Work from the investigators group showed that IL-22 is a key cytokine in the pathogenesis of
both AD and psoriasis. The investigators have demonstrated that in psoriasis, ustekinumab
suppresses the production of IL-12, IL-23, and IL-22. Additionally, by RT-PCR the
investigators demonstrated that the mRNA expression of p40 cytokine and the IL23R is
up-regulated in AD as compared to both normal skin and psoriasis. The investigators therefore
hypothesize that ustekinumab will suppress IL-22 and possibly also p40 production in AD
lesions and reverse both the epidermal growth/differentiation defects and the underlying
immune activation, and hence will suppress disease activity. Interestingly, p40 was also
found to be significantly up-regulated in non-lesional AD skin as compared with normal skin.
Although AD is thought to be predominately a disease of Th2-type cells, in the chronic stage,
there is large Th1 component. To date, the precise mechanism by which sequential activation
of Th2 and Th1 cells in AD is achieved remains unknown. IL-12 induces the differentiation and
maturation of human Th cells into Th1-type cells. Recent circumstantial evidence suggests
that in AD patients IL-12 may facilitate a change from the Th2-type to a Th1 cytokine
profile. IL-12 was recently shown to be highly elevated in pediatric AD and its levels were
strongly associated with disease severity.
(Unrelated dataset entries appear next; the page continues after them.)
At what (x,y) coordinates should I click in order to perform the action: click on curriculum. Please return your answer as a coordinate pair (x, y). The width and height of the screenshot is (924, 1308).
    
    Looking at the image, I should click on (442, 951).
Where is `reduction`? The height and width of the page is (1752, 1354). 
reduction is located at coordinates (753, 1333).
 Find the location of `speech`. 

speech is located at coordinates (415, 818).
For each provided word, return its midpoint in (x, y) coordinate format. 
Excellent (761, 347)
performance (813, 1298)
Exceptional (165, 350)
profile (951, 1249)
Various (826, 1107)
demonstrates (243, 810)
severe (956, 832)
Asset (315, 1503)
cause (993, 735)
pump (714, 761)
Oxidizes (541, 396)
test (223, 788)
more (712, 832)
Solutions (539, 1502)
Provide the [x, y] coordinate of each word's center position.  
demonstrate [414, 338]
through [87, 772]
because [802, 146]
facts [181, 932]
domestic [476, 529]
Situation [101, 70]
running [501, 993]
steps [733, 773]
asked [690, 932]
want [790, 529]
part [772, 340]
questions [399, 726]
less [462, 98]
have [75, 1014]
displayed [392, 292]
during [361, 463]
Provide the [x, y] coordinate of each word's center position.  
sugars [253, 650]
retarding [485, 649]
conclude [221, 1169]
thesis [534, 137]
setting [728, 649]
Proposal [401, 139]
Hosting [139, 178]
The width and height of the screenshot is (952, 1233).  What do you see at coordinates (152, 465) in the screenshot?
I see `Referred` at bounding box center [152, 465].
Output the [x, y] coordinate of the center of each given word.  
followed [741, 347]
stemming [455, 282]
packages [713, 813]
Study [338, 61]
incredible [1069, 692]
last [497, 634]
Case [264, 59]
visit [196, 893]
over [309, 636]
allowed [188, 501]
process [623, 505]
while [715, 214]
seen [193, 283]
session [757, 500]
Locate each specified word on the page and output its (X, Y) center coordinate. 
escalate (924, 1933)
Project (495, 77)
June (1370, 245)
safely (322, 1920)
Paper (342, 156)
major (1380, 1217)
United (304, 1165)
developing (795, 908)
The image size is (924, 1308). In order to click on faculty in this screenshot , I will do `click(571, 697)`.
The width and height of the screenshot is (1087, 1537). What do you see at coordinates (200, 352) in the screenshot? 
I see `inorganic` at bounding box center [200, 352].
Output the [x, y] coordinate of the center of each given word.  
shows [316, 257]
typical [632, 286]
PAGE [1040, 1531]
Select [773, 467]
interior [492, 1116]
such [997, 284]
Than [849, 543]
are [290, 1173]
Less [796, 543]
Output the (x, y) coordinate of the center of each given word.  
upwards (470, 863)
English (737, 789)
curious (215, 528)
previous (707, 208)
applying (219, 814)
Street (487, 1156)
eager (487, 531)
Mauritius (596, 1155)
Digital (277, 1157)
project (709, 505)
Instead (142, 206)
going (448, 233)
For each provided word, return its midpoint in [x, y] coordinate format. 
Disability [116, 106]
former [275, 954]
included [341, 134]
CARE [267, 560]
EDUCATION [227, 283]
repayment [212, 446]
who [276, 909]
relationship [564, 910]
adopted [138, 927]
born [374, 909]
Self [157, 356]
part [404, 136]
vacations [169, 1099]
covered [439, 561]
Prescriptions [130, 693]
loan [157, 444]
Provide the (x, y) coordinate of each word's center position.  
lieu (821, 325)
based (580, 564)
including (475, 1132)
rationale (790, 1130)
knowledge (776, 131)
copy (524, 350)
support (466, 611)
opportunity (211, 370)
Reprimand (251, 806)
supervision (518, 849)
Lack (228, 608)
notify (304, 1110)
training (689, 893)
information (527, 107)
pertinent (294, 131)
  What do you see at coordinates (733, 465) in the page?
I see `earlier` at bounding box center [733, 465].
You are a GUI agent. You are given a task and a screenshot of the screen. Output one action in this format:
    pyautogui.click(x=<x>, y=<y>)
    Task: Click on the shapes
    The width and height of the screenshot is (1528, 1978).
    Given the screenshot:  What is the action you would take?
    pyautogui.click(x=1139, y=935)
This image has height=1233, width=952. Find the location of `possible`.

Expression of IL-12 p40 mRNA is significantly enhanced in lesional skin from AD, suggesting
that the enhanced local production of IL-12 in dendritic cells and macrophages may be
responsible for the increased production of IFN-γ in chronic lesions potentially suggesting
that IL-12 may have a pivotal role in promoting inflammation in atopic dermatitis. Topical
steroids which constitute a mainstay of therapy in AD are known to strongly down-regulate
IL-12 expression, possibly also indicating that targeted anti IL-12 therapy might important
role in treating AD.
Recently, the Th1/Th2 paradigm in autoimmunity and allergy has been revisited to include a
role for a new population of IL-17-producing Th cells known as Th17. Th17 cells are
characterized by the production of inflammatory cytokines such as IL-17A, IL-17F, IL-22, and
IL-26. One of the key factors involved in naive Th-cell commitment to a Th17 phenotype is
IL-23.
Patients with acute AD were found to have increased Th17 T-cells in peripheral blood by flow
cytometry and intracellular cytokine staining 26 as well as by immunohistochemistry (IHC) in
lesions. Since IL-23 is the major inducer of Th17 T-cells, as well as "T22" T-cells,
neutralization of IL-23 could potentially result in both decreased Th17 signal in acute AD as
well as decreased "T22/IL22" signal. Therefore the investigators postulate that ustekinumab
in AD will act both inhibiting the IL-12-dependent Th1 shift in chronic AD stage as well as
the pathogenic IL-22/"T22" axis in this disease.